Originally Posted by MDawg View Post
Meantime AccountInQuestion is answering his own questions. You seem fixated on public venues (mentioned...bars?). What about family events? Private dinner parties? That is what I am talking about.

You are thinking too much about what a high end watch "means." Maybe because no one you know wears one so you assume that if someone started wearing a $50K watch it would be for some reason. In my peer group we just wear them, we aren't trying to impress anyone. It is merely representative of having achieved a certain level of success so now we treat ourselves to some nice things.
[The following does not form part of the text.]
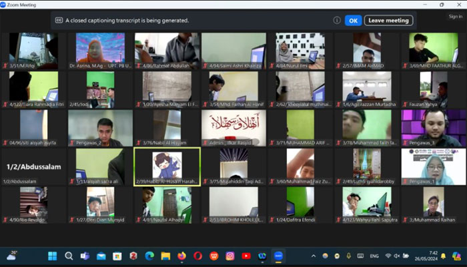Image resolution: width=467 pixels, height=267 pixels.
Task: Open the weather widget showing 26°
Action: point(12,256)
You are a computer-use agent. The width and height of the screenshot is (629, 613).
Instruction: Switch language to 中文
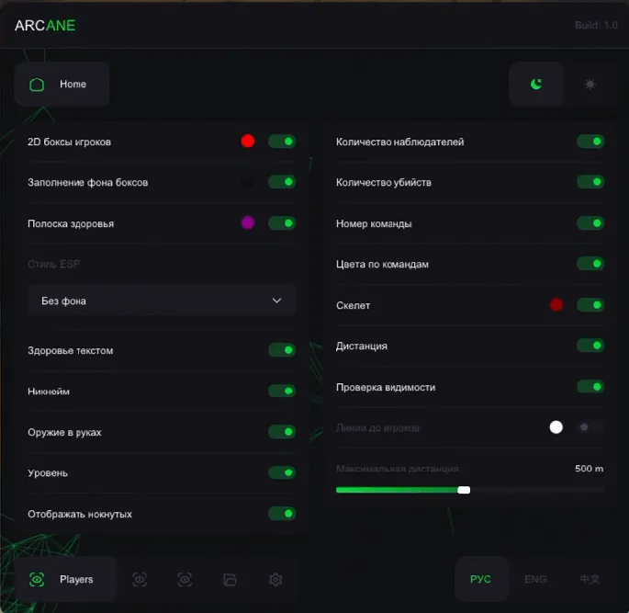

No different from driving a certain car versus another car, or choosing to live in a certain neighborhood, or house, versus another.

Now I am pretty overboard on the watch thing and have more than anyone else in my family, but there are others in my family who own a number of expensive watches too. It just becomes a sort of obsessive hobby at some point. One person collects time pieces, another who knows what.
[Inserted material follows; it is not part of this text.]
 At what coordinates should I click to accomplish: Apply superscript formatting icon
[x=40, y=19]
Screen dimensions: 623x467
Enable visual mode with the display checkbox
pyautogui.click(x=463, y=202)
Anyway, it is rather cool that you would prefer a F.P. Journe to a Rolex, that indicates that you're not just buying into the usual. HOWEVER, you cannot compare a brand that just started in 1999, with something like Breguet (1775). Napoleon Bonaparte had a Breguet. So did Winston Churchill.
My family events are not anything I dress up for unless you mean going out with the girl. I'm not sure how you get that I am "fixated". Getting dressed up and caring about my appearance usually means I'm going out in public, yes.

It is merely representative ... which means you wear them to represent. But you come to that conclusion with some silly word meant to elevate yourself.
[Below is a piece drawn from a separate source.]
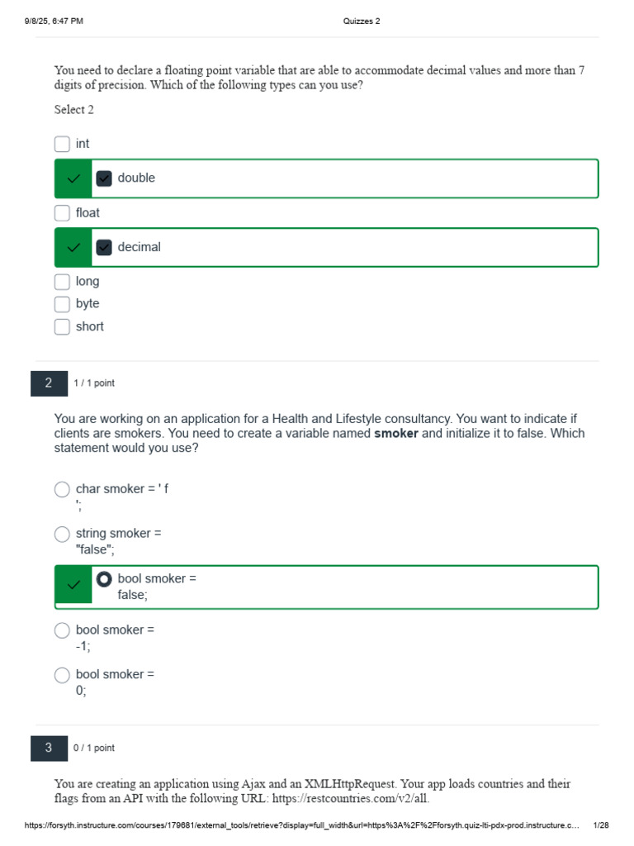The image size is (634, 846).
Task: Check the float checkbox
Action: 62,213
FP Journes makes 800 watches a year. Rolex makes 100s of thousands. I am a man who appreciates fine mechanical things.

For a guy who professes to be so into watches it is very odd you have all these Rolexes and 1 AP. You are quick to inform everyone the value of them too - as if that is the important part.

FP Journes are known for contemporary innovation. Rolexes are kinda the opposite. I could afford a new rolex easily but I don't want one really.

I'm not buying a watch to think I'm napoleon. I'm buying it for looks or the technical impressiveness of the complications. Rolex is neither.